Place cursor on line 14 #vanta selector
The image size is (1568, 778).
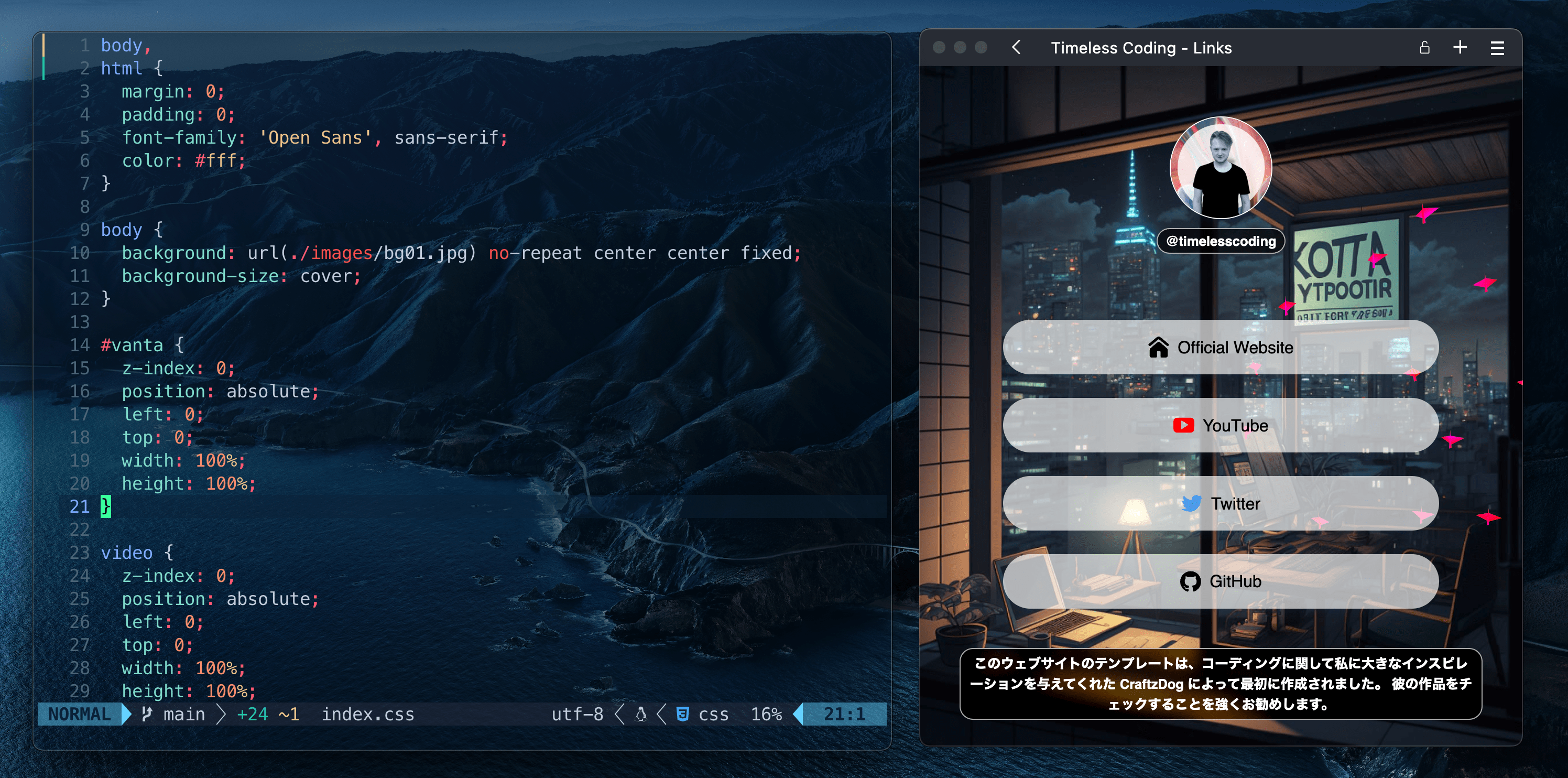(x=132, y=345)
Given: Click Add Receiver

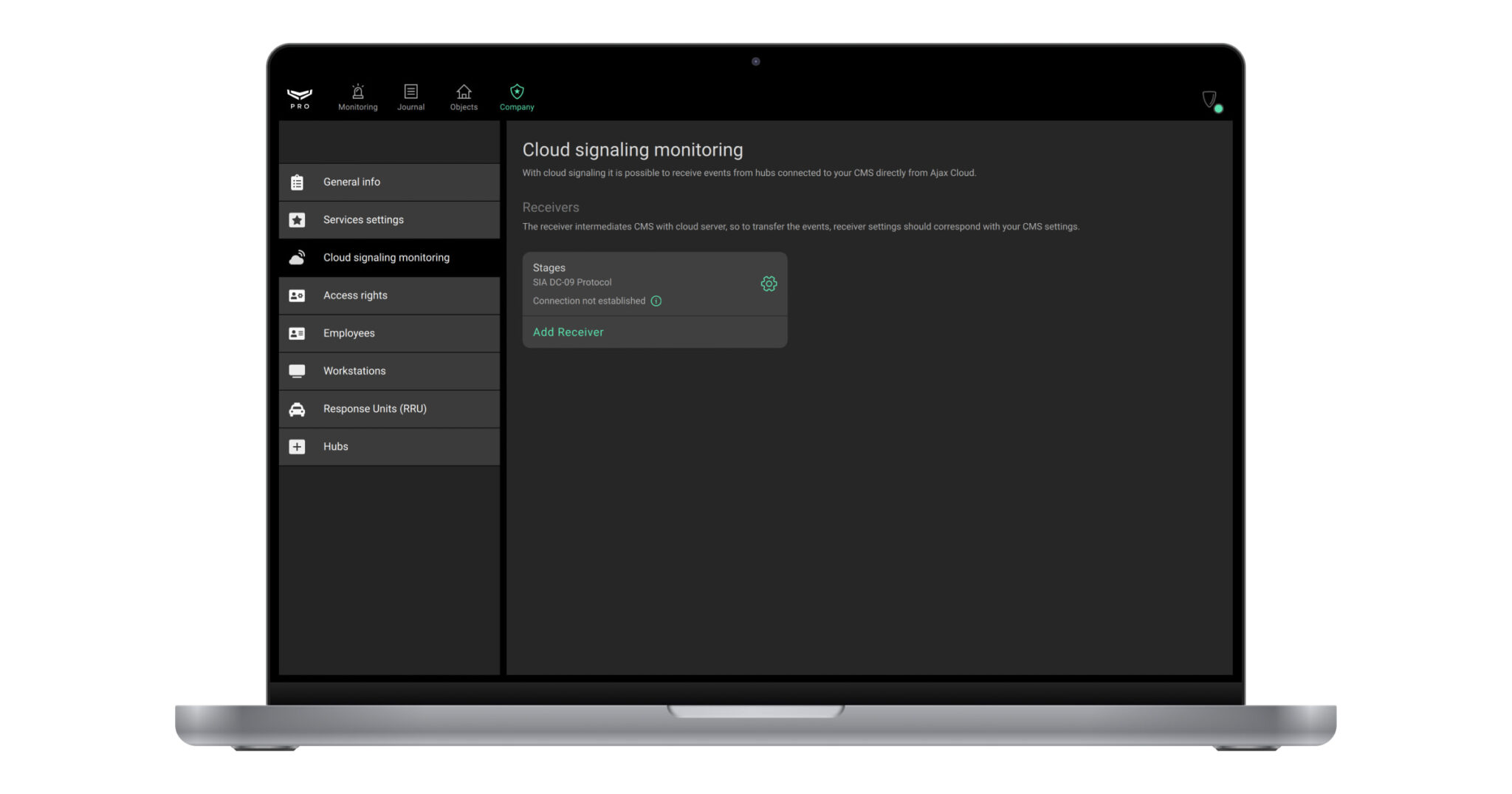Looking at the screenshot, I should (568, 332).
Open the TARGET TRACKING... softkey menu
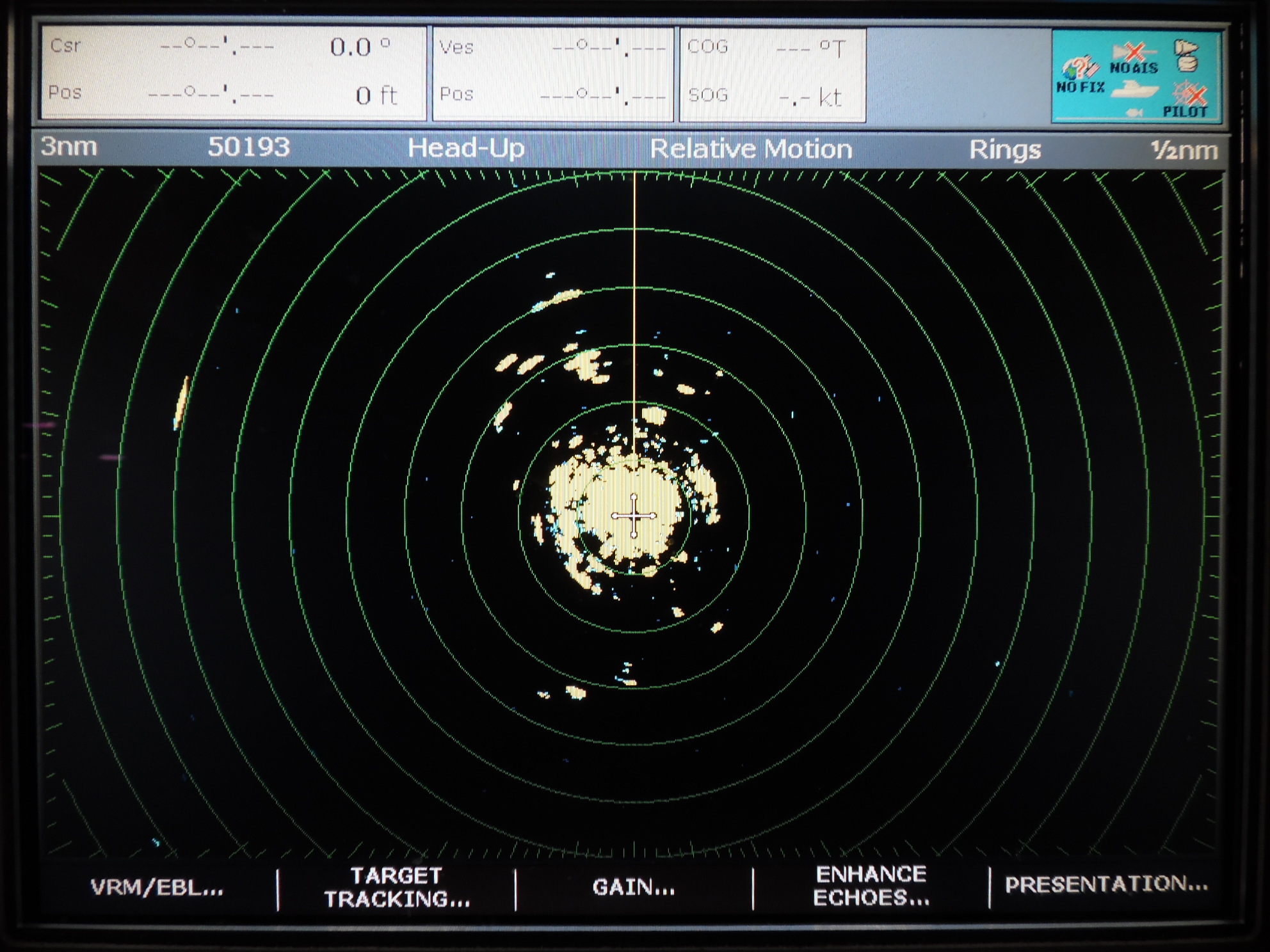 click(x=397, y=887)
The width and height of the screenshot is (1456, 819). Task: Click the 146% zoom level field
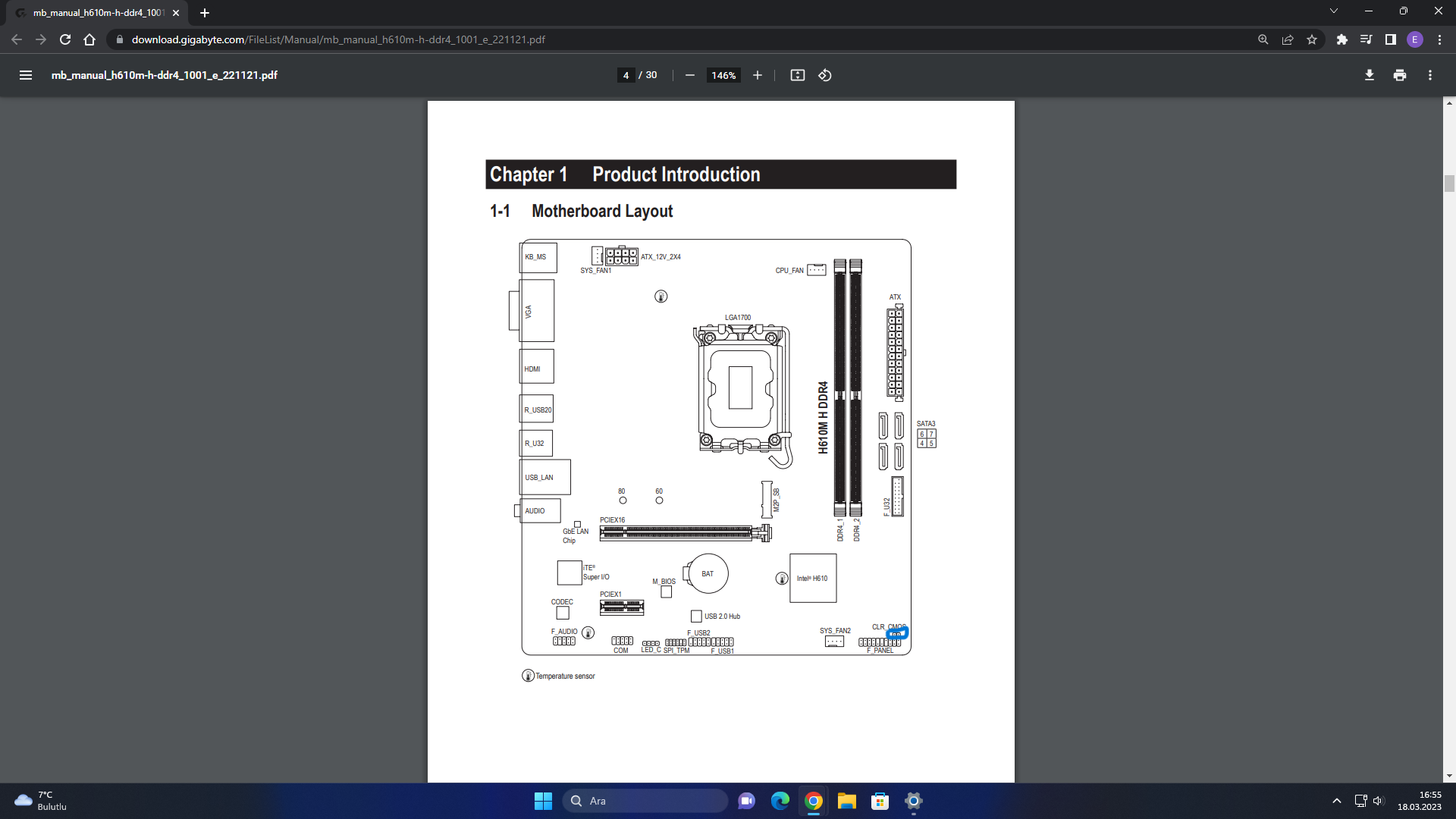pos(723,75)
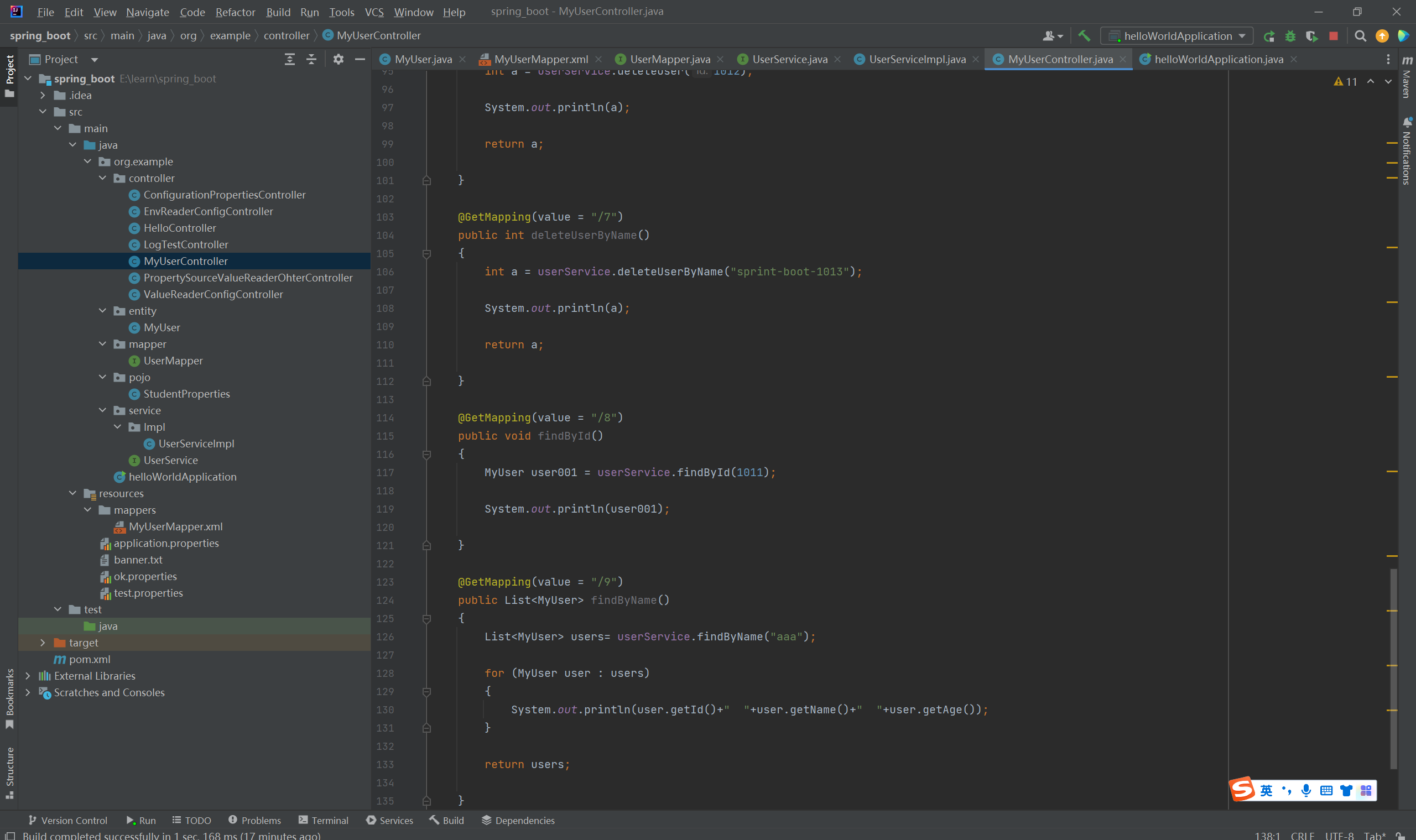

+ + +

* **What you need to do**: Pictures are to be dropped; every line of the records is to be returned unchanged.

* **Solved exercise**:
Place cursor on line 14 #vanta selector
The image size is (1568, 778).
(x=132, y=345)
Given: Click Add Receiver

Looking at the screenshot, I should (568, 332).
Open the TARGET TRACKING... softkey menu
 click(x=397, y=887)
The width and height of the screenshot is (1456, 819). Task: Click the 146% zoom level field
pos(723,75)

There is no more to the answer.